In his new memoir, “Yes, Chef,” Samuelsson details his journey as an Ethiopian orphan to his childhood in Sweden to a James Beard award-winning chef and “Top Chef: Masters” winner. His restaurants include Red Rooster Harlem in New York.
‘I had a specific narrative I wanted to craft and the place that I felt was ready to deal with that was America, specifically New York, where we had come far in diversity.’
On July 30, Samuelsson will sign books at Whole Foods Market, 340 River St., Cambridge, from 11 a.m.-1 p.m., and be a guest chef at Coppa, 253 Shawmut Ave., Boston, 617-391-0902, www.coppaboston.com.
Q. What inspired you to write this book?
A. I felt like as a young chef there wasn’t a book like that, when I was coming up. There’s so many people that relate to part of my experience, whether it’s adopted kids or adoptive parents, whether it’s immigrants, chefs, whether it’s Africans coming to America or African-Americans. So I felt I should carefully craft and put together my working journey, which is different based on coming from one place, being raised in another place, and living in a third. I just wanted to share that. I feel like there are so many aspects where people can kind of make the book their own.
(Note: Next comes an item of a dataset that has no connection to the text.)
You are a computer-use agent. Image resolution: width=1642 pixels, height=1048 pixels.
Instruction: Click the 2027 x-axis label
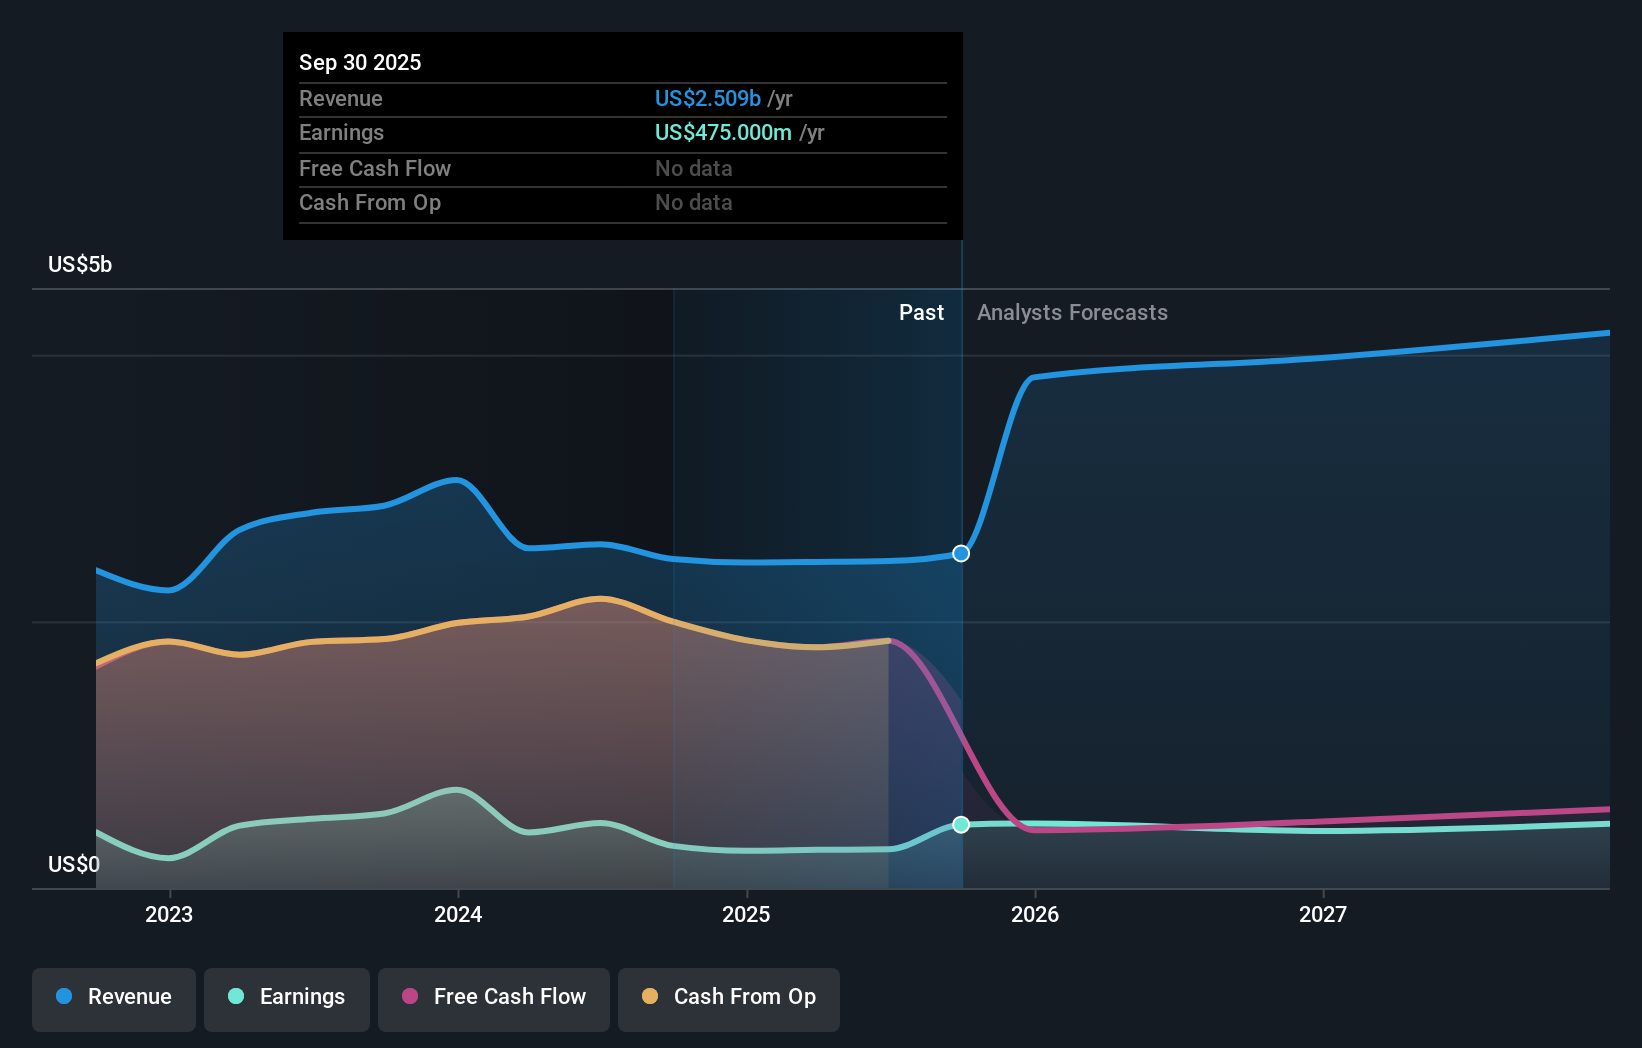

Q. You write that one of the things that drew you to New York was the opportunity to not stand out. What else drew you to America?
A. Being in Europe at that time for any black professional was very hard. My goal and aspiration was not to just be a cook. I wanted to be a chef. And I had a specific narrative I wanted to craft and the place that I felt was ready to deal with that was America, specifically New York, where we had come far in diversity. So before cooking, I had to put myself in a place where I felt it was diverse enough. I knew if I just worked hard at it, my skills would come through. I just didn’t trust, 20 years ago, the European mentality that I would get a shot. I can’t base that on fact. I just based it on my gut instinct.
Q. You landed a job in New York at Aquavit, where your reputation skyrocketed.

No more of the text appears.